And ideally that would be the beginning, not the end. When Greg and I first started imagining a new Met home, we talked of Met statues by the various entrances, of trading Gates A, B, C, D and E for, say, Casey and Tom and Tug and Keith and Mike. I daydreamed of a concourse where the Holy Books became marble, with the name of every man to take the field for the Mets on a wall. The Mets don't have to do that. But whatever they do, it has to make Citi Field a place that does more than just provide a better view of the ballgame amid better amenities. It also has to let visitors soak up as much Met history as they can hold — from the forebears who wore blue and orange to the Continental League to the Polo Grounds to Shea. And then — and only then — to Citi.

A Season at Shea

“I guess it looks as if you’re reorganizing your records. What is this though?
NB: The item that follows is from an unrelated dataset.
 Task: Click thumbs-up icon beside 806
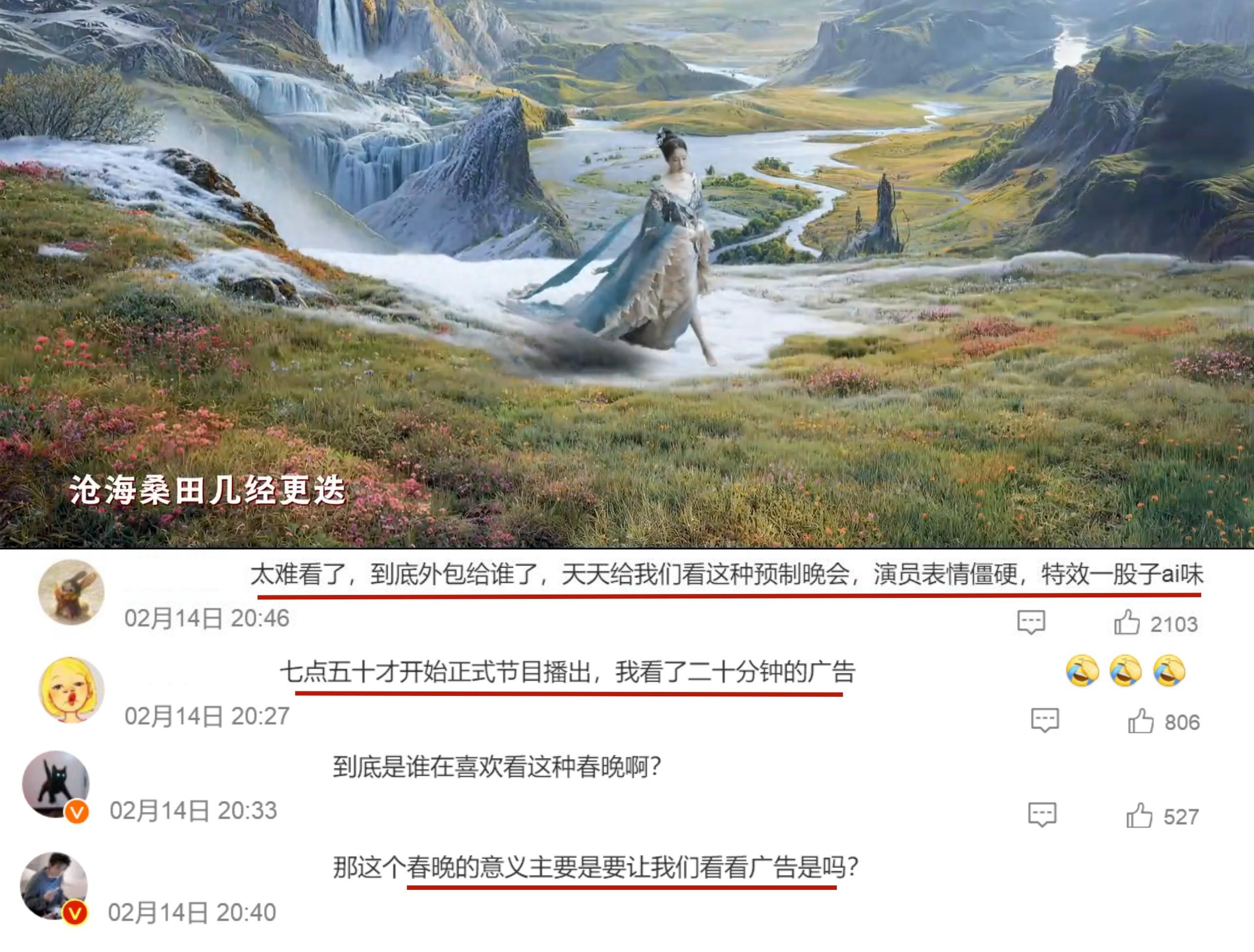[1141, 721]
Chronological?”

“No…”

“Not alphabetical…”

“Nope…”

“What?”

“Autobiographical.”

“No fucking way.”

—Dick, amazed by Rob, in High Fidelity

For my 46th birthday today, which coincides with the end of the final calendar year in which baseball was played at Shea Stadium, I am giving myself the gift of one more season there. What follows are 162 games. All of them took place at Shea. All of them had me in attendance. Together, for better and occasionally worse, they represent how I will remember Shea.

Seasons go from 1 to 162. This goes the other way. It’s New Year’s Eve. On New Year’s Eve, we count down. I do anyway.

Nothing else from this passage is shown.